The National Geographic channel is offering a rare glimpse inside the Svalbard Global Seed Vault (SGSV) tonight at 9 p.m. as part of the final installment of its How The Earth Changed History three-part miniseries.

Nicknamed the doomsday vault, the Svalbard seed bank is a joint public-private biodiversity bank of last resort, accepting donations from other seed or gene repositories around the world, to be accessed only in case of dire emergency when all other stores have been exhausted or destroyed. The vault is a sort of genetic back-up drive, hollowed out of a permafrost-covered peak on the Norwegian Arctic island of Spitsbergen and designed to store 4.5 million different seed types, including multiple variants of the same plant. It recently passed half capacity and has cached over 250 million individual seeds at a temperature of zero degrees Fahrenheit, in an environment virtually immune to the wages of climate, tectonics, even nuclear blasts–not to mention the societal and political strife that may threaten more readily accessible seed stores.

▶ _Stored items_
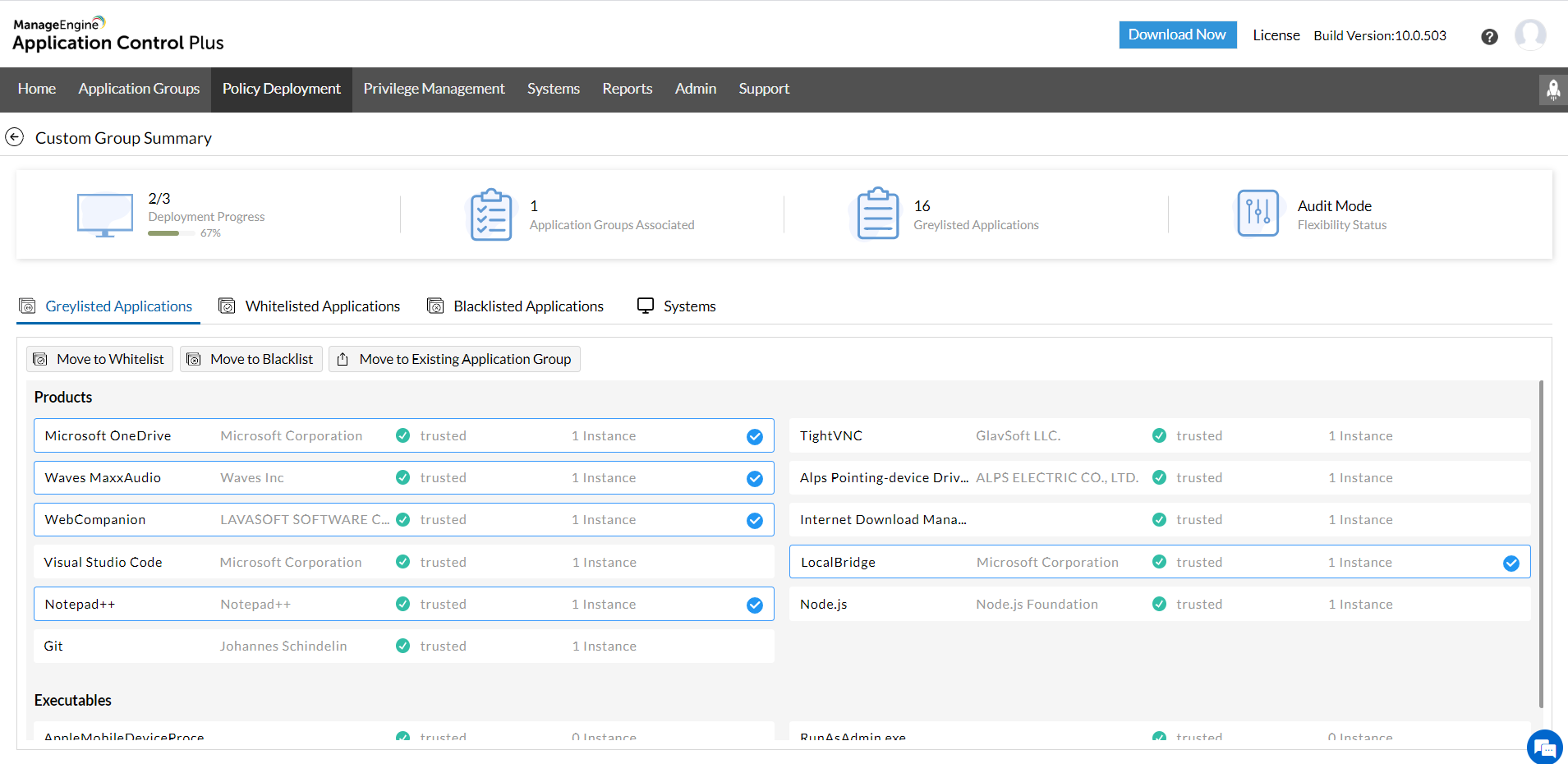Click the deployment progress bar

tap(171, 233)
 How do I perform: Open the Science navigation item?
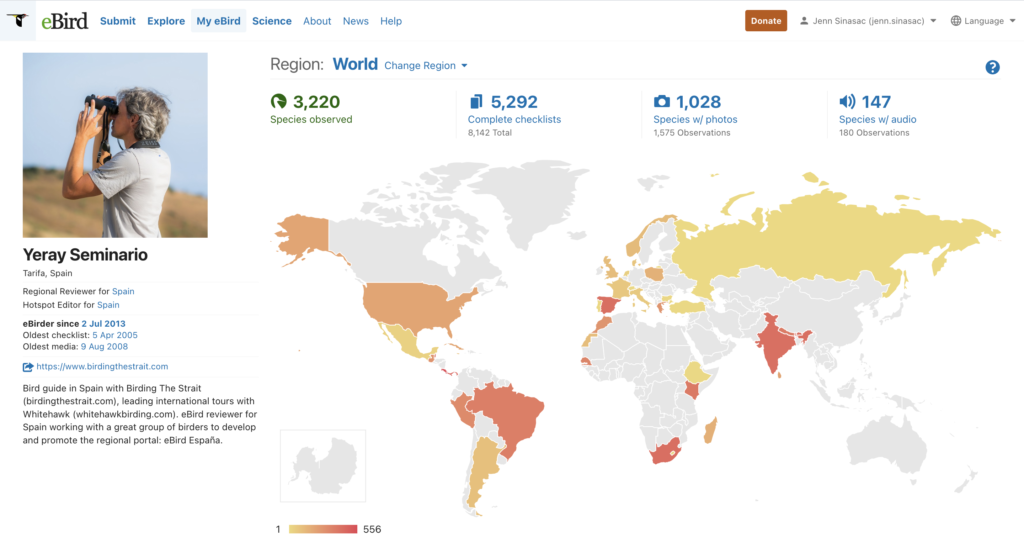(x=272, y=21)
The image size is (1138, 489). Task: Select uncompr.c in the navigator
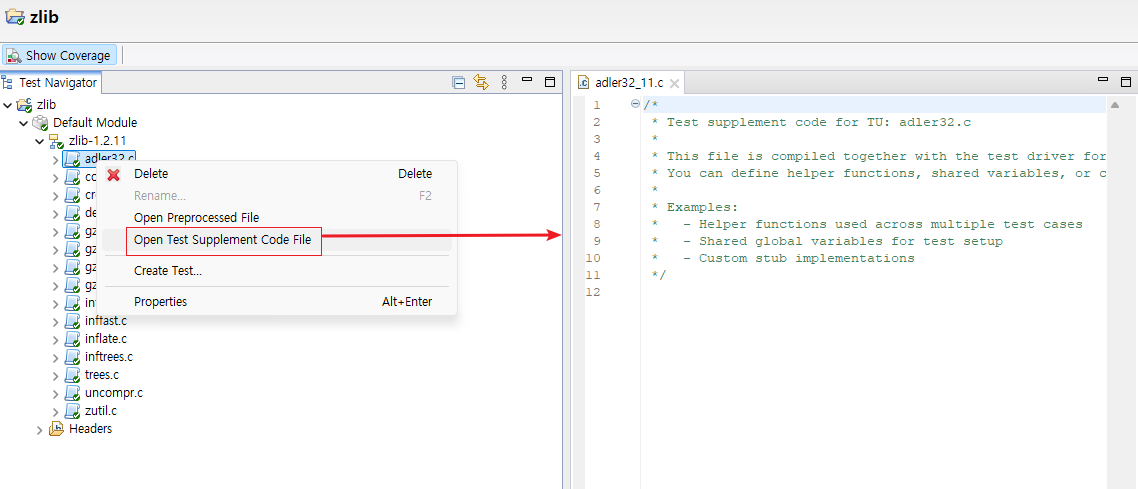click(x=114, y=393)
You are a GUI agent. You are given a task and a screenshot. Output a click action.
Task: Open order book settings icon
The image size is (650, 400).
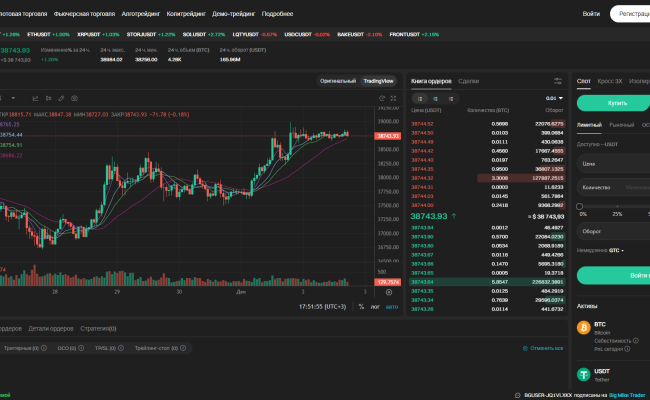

▶ _Tasks to carry out_
[1] Condense the paragraph of the Svalbard seed vault passage that begins "Nicknamed the doomsday vault" into a bulleted list, keeping its main facts.
[2] Write what comes next in the Svalbard seed vault passage, picking up after its final sentence.

▶ _Your written answers_
[1]
- Nicknamed the doomsday vault, it is a joint public-private biodiversity bank of last resort.
- It accepts donations from seed or gene repositories worldwide. They are to be accessed only in a dire emergency, once all other stores have been exhausted or destroyed.
- It acts as a genetic back-up drive, hollowed out of a permafrost-covered peak on the Norwegian Arctic island of Spitsbergen.
- It is designed to store 4.5 million seed types, including multiple variants of the same plant.
- It recently passed half capacity, with over 250 million seeds kept at zero degrees Fahrenheit.
- Its environment is virtually immune to climate, tectonics, nuclear blasts, and the societal and political strife that may threaten more accessible seed stores.

[2]
While this bulwark against waning biodiversity is not without its detractors, Norway and its partners have made numerous overtures to non-partisanship. While the Scandinavian nation owns the SGSV and its Ministry of Agriculture and Food supervises its operation, Norway does not take ownership of its contents, which remain the sole responsibility of their depositors and cannot be removed without the depositor's approval. Storage is offered free of charge to all under the auspices of international law and no single person, Norwegian official or otherwise, holds all the codes necessary to open the vault doors.